2. Now we can submit a training job with arena cli
, it will download the source code from github:
$ arena submit tf \
--name=tf-tensorboard \
--gpus=1 \
--image=tensorflow/tensorflow:1.5.0-devel-gpu \
--env=TEST_TMPDIR=code/tensorflow-sample-code/ \
--sync-mode=git \
--sync-source=https://code.aliyun.com/xiaozhou/tensorflow-sample-code.git \
--tensorboard \
--logdir=/training_logs \
"python code/tensorflow-sample-code/tfjob/docker/mnist/main.py --max_steps 5000"

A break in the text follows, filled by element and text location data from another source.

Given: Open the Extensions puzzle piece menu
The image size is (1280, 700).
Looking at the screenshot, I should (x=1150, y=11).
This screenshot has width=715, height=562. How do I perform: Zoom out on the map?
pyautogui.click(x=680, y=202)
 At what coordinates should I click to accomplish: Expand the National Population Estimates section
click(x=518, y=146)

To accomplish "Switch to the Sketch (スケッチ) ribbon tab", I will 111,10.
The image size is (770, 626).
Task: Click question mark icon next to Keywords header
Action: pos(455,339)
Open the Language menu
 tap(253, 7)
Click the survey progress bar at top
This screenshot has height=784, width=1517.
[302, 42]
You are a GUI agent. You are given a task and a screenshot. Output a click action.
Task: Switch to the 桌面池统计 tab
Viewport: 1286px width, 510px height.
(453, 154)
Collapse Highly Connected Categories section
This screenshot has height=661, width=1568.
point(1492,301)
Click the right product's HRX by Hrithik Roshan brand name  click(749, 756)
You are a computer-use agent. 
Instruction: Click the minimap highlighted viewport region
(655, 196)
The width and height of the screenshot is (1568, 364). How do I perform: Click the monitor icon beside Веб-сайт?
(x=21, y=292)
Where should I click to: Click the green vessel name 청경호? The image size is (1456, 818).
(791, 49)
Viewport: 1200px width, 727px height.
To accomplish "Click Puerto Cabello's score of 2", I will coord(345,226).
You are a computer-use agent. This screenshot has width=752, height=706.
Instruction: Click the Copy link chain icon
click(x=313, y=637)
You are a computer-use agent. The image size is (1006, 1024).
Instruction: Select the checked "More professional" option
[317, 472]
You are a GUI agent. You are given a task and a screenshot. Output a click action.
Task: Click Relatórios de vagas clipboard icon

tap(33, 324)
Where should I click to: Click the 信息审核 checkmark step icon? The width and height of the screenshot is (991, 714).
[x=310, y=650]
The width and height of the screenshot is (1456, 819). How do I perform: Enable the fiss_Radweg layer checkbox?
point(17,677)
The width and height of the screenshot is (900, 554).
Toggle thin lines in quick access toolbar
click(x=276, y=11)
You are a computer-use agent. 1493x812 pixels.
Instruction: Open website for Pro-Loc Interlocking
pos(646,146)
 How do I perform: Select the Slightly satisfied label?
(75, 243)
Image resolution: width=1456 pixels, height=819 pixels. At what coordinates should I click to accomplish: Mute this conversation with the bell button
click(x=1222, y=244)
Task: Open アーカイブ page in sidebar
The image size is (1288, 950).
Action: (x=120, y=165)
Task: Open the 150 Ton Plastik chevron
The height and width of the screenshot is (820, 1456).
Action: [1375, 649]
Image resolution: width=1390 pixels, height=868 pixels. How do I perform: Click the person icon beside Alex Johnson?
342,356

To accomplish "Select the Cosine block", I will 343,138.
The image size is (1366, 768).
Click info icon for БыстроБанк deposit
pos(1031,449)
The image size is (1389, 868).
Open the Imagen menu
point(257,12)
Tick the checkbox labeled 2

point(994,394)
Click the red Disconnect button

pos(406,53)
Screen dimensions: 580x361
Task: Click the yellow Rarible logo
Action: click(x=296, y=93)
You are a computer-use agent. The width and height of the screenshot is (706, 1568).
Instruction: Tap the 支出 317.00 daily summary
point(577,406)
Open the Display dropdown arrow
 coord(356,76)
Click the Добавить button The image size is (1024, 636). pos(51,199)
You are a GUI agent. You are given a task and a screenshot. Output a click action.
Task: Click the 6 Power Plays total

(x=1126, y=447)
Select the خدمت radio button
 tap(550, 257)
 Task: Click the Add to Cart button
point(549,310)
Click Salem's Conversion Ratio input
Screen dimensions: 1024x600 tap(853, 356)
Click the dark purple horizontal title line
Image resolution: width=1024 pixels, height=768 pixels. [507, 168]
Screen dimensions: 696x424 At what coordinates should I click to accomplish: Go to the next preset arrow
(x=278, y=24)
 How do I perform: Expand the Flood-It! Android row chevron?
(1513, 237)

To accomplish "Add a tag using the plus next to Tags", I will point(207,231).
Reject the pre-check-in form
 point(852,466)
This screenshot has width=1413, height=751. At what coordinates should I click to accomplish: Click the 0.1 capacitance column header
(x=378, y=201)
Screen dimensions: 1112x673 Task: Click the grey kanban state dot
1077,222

configmap/tf-tensorboard-tfjob created
configmap/tf-tensorboard-tfjob labeled
service/tf-tensorboard-tensorboard created
deployment.extensions/tf-tensorboard-tensorboard created
tfjob.kubeflow.org/tf-tensorboard created
INFO[0001] The Job tf-tensorboard has been submitted successfully
INFO[0001] You can run `arena get tf-tensorboard --type tfjob` to check the job status
Note
- the source code will be downloaded and extracted to the directory
code/
of the working directory. The default working directory is/root
, you can also specify by using--workingDir
. logdir
indicates where the tensorboard reads the event logs of TensorFlow
List the tensorflow jobs
When submited the job, you can list all tensorflow training jobs:
$ arena list -T tfjob
NAME STATUS TRAINER DURATION GPU(Requested) GPU(Allocated) NODE
tf-tensorboard PENDING TFJOB 2m 1 1 N/A
tf-standalone-test-with-git SUCCEEDED TFJOB 4m 1 N/A 192.168.2.109
Get the tensorflow job details
1. If you want to get the training job details,arena get
can help you:
$ arena get tf-tensorboard
Name: tf-tensorboard
Status: RUNNING
Namespace: default
Priority: N/A
Trainer: TFJOB
Duration: 5m
Instances:
NAME STATUS AGE IS_CHIEF GPU(Requested) NODE
---- ------ --- -------- -------------- ----
tf-tensorboard-chief-0 Running 5m true 1 cn-hongkong.192.168.2.108
Tensorboard:
Your tensorboard will be available on:
http://192.168.2.107:31141
2. Use -g
can display the gpu utilization of the job(this feature depends on the prometheus):
$ arena get tf-tensorboard -g
Name: tf-tensorboard
Status: RUNNING
Namespace: default
Priority: N/A
Trainer: TFJOB
Duration: 6m
Instances:
NAME STATUS AGE IS_CHIEF GPU(Requested) NODE
---- ------ --- -------- -------------- ----
tf-tensorboard-chief-0 Running 6m true 1 cn-hongkong.192.168.2.108
GPUs:
INSTANCE NODE(IP) GPU(Requested) GPU(IndexId) GPU(DutyCycle) GPU Memory(Used/Total)
-------- -------- -------------- ------------ -------------- ----------------------
tf-tensorboard-chief-0 192.168.2.108 1 N/A N/A N/A
Allocated/Requested GPUs of Job: 1/1
Tensorboard:
Your tensorboard will be available on:
http://192.168.2.107:31141
3. Check the resource usage of the cluster:
$ arena top node
NAME IPADDRESS ROLE STATUS GPU(Total) GPU(Allocated)
cn-hongkong.192.168.2.107 47.242.51.160 <none> Ready 1 0
cn-hongkong.192.168.2.108 192.168.2.108 <none> Ready 1 1
cn-hongkong.192.168.2.109 192.168.2.109 <none> Ready 1 0
cn-hongkong.192.168.2.110 192.168.2.110 <none> Ready 1 0
-----------------------------------------------------------------------------------
Allocated/Total GPUs In Cluster:
1/4 (25.0%)
Note
- you can access the tensorboard by using
192.168.1.117:30670
. You can considersshuttle
if you can't access the tensorboard directly from your laptop. For example:sshuttle -r root@47.89.59.51 192.168.0.0/16
Congratulations! You've run the training job with arena
successfully, and you can also check the tensorboard easily.